HP OpenVMS Systems Documentation

OpenVMS Performance Management

Chapter 9
Evaluating the CPU Resource

The CPU is the central resource in your system and it is the most costly to augment. Good CPU performance is vital to that of the system as a whole, because the CPU performs the two most basic system functions: it allocates and initiates the demand for all the other resource, and it provides instruction execution service to user processes.

This chapter discusses the following topics:

Evaluating CPU responsiveness
Improving CPU responsiveness

9.1 Evaluating CPU Responsiveness

Only one process can execute on a CPU at a time, so the CPU resource must be shared sequentially. Because several processes can be ready to use the CPU at any given time, the system maintains a queue of processes waiting for the CPU.

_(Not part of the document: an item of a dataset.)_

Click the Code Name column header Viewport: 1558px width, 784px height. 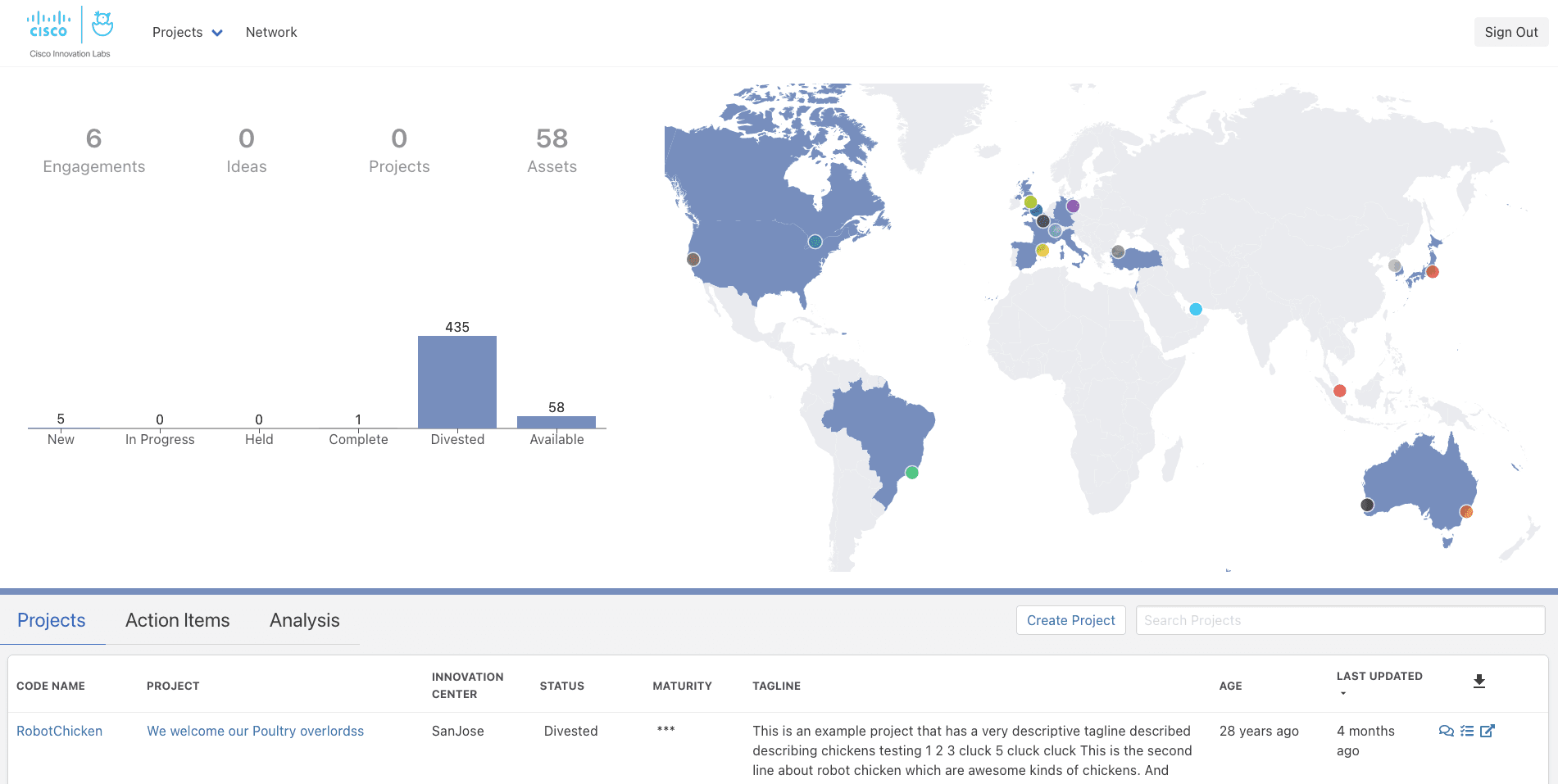click(51, 686)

These processes are in the compute (COM) or compute outswapped (COMO) scheduling states.

9.1.1 Quantum

The system allocates the CPU resource for a period of time known as a quantum to each process that is not waiting for other resources.

During its quantum, a process can execute until any of the following events occur:

The process is preempted by a higher priority process.
The process voluntarily yields the CPU by requesting a wait state for some purpose (for example, to wait for the completion of a user I/O request).
The process enters an involuntary wait state, such as when it triggers a hard page fault (one that must be satisfied by reading from disk).

9.1.2 CPU Response Time

A good measure of the CPU response is the average number of processes in the COM and COMO states over time---that is, the average length of the compute queue.

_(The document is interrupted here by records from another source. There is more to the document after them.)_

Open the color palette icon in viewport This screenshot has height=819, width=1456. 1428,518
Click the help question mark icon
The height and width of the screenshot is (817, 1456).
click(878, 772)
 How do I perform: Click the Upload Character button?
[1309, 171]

If the number of processes in the compute queue is close to zero, unblocked processes will rarely need to wait for the CPU.

Several factors affect how long any given process must wait to be granted its quantum of CPU time:

Interrupt state
Computing requirements of the processes in the compute queue
CPU type
Scheduling priority

The worst-case scenario involves a large compute queue of compute-bound processes. Each compute-bound process can retain the CPU for the entire quantum period.

Compute-Bound Processes

Assuming no interrupt time and a default quantum of 200 milliseconds, a group of five compute-bound processes of the same priority (one in CUR state and the others in COM state) acquires the CPU once every second.

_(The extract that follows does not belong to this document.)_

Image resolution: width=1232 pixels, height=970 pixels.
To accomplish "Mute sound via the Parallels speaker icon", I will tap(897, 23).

As the number of such processes increases, there is a proportional increase in the waiting time.

If the processes are not compute bound, they can relinquish the CPU before having consumed their quantum period, thus reducing waiting time for the CPU.

Because of MONITOR's sampling nature, the utility rarely detects processes that remain only briefly in the COM state. Thus, if MONITOR shows COM processes, you can assume they are the compute-bound type.

9.1.3 Determining Optimal Queue Length

The best way to determine a reasonable length for the compute queue at your site is to note its length during periods when all the system resources are performing adequately and when users perceive response time to be satisfactory.

Then, watch for deviations from this value and try to develop a sense for acceptable ranges.

9.1.4 Estimating Available CPU Capacity

To estimate available CPU capacity, observe the average amount of idle time and the average number of processes in the various scheduling wait states.

While idle time is a measure of the percentage of unused CPU time, the wait states indicate the reasons that the CPU was idle and might point to utilization problems with other resources.

Overcommitted Resources

Before using idle time to estimate growth potential or as an aid to balancing the CPU resource among processes in an OpenVMS Cluster, ensure that the other resources are not overcommitted, thereby causing the CPU to be underutilized.

Scheduling Wait States

Whenever a process enters a scheduling wait state---a state other than CUR (process currently using the CPU) and COM---it is said to be blocked from using the CPU.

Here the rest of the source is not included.